What are the Features of ChatTTS?

ChatTTS, with its unique features, stands out from other large language models that can be generic and lack expressiveness. With approximately 10 hours of data training in English and Chinese, this tool greatly advances AI. Other text-to-audio models, like Bark and Vall-E, have great features similar to this one. But ChatTTS edges out in some aspects. 

For example, when comparing ChatTTS with Bark, there is a notable difference with the long-form input.

The output, in this case, is usually no longer than 13 seconds, and that is because of its GPT-style architecture. Also, Bark’s inference speed can be slower for old GPUs, default collabs, or CPUs. However, it works for enterprise GPUs, Pytorch, and CPUs. 

ChatTTS, on the other hand, has a good inference speed; it can generate audio corresponding to around seven semantic tokens per second. This model’s emotion control also makes it edge out Valle.

Let’s delve into some of the unique features that make ChatTTS a valuable tool for AI voice generation: 

Conversational TTS

This model is trained to execute task dialogue expressively. It carries natural speech patterns and also keeps speech synthesis for multiple speakers. This simple concept makes it easier for users, especially those with voice synthesis needs. 

Control and Security

ChatTTS is doing a lot to ensure this tool’s safety and ethical concerns. There is an understandable concern about the abuse of this model, and some features, like reducing image quality and current work on an open-source tool to detect artificial speech, are good examples of ethical AI developments. 

Integration with LLMs

This is another evolution toward the security and control of this model. The ChatTTS team has shown its desire to maintain its reliability; adding watermarks and integrating them with large language models is a visible sign of ensuring the safety and reliability concerns that may arise. 
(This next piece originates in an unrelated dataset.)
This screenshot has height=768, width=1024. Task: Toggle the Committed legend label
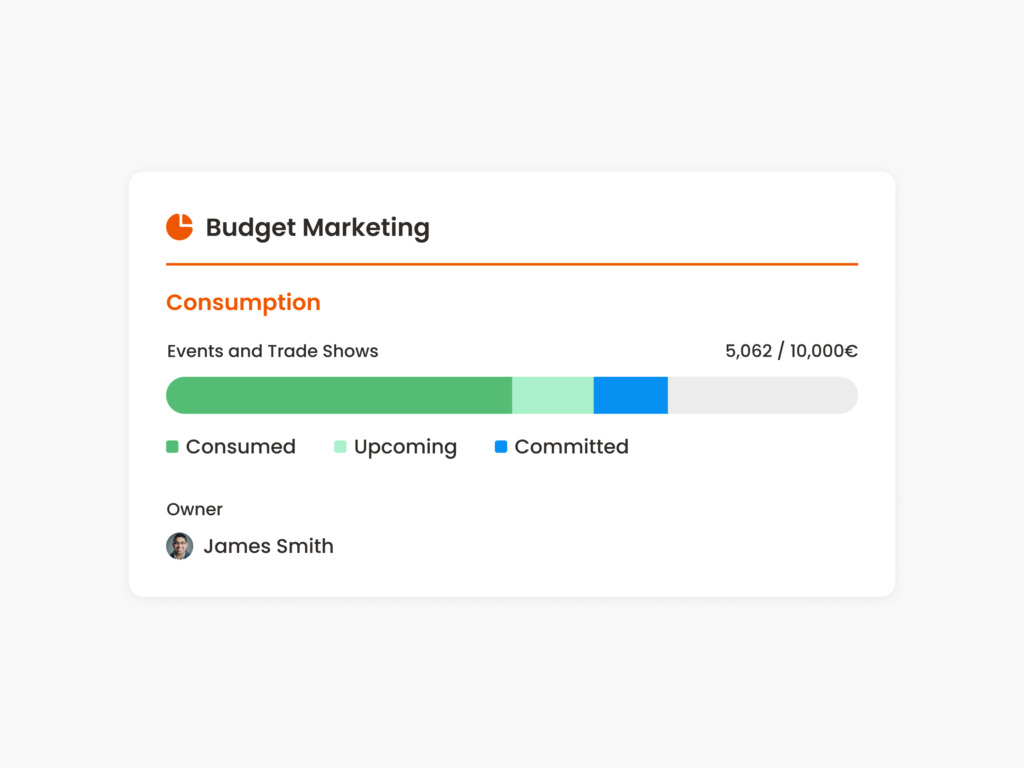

This model has a few more standout qualities. One vital feature is that users can control the output and certain speech variations. The next section explains this better. 

Text Pre-processing: Special Tokens For More Control

The level of controllability this model gives users is what makes it unique. When adding text, you can include tokens. These tokens act as embedded commands that control oral commands, including pauses and laughter. 

This token concept can be divided into two stages: sentence-level control and word-level control. The sentence level introduces tokens such as laughter [laugh_ (0-2)] and pauses. On the other hand, the word-level control introduces these breaks around certain words to make the sentence more expressive. 

ChatTTS: Fine-tuning the Output

Using some parameters, you can refine the output during audio generation. This is another crucial feature that makes this model more controllable. 

This concept is similar to sentence-level control, as users can control specific identities, such as speaker identity, speech variations, and decoding strategies.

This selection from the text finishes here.